Unfortunately, there's no "standard" version of Kermit that will display
Swedish characters on the screen, because there's no commonly accepted way to
represent Swedish (or Norwegian, or Finnish, or German, or Spanish, or Hebrew,
or...) characters in 7-bit ASCII.  Old versions of IBM PC Kermit (the current
version is 2.29) have been modified to display Swedish characters from a
special font when certain 7-bit ASCII characters are received, but so far there
is no good, general solution to this problem, because of the lack of standards
(or more precisely, the lack of conformity to existing ISO standards).  The
best person to ask about this would be Per Lindberg at the University of
Stockholm (Per_Lindberg_QZ@QZCOM).  He advocates the use of a special console
driver to map between US ASCII and Swedish (or any other) characters.
Unfortunately, doing it this way would interfere with Kermit's built-in VT102
terminal emulation; the only way to get IBM PC Kermit to show Swedish
characters on the screen is modify the program.  But then how do you make the
Norwegians, Finns, Germans, Spaniards, and Israelis happy?  And then what about
the Turks, Russians, Armenians, Japanese, Cherokee, etc etc?
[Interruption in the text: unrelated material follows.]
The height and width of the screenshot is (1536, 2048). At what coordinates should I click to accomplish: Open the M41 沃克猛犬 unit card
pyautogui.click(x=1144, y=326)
Since it is undesirable to modify the Kermit program for each new "national"
character set to be supported, a better solution might be to adopt a new
mechanism usable at runtime, something like the key redefinition mechanism
(SET KEY).  But such a mechanism would probably be somewhat complicated,
because different systems use different methods to transmit "national"
characters:

(a) Selected 7-bit USASCII characters are redefined, for instance left
square bracket "[" might come out as an umlaut-A on a Swedish terminal.

(b) 8-bit codes are used to represent the national characters.  This might
follow some proposed standard, or it might be completely system dependent
(the IBM PC or DEC Rainbow have built-in 8-bit characters, totally different
from each other).

(c) A shift-in/shift-out sequence might be used to switch between character
sets.  This could correspond with the VT100's ability to switch in and out of
the alternate character set ROM, triggered by ESC ( 1, ESC ( 2, etc.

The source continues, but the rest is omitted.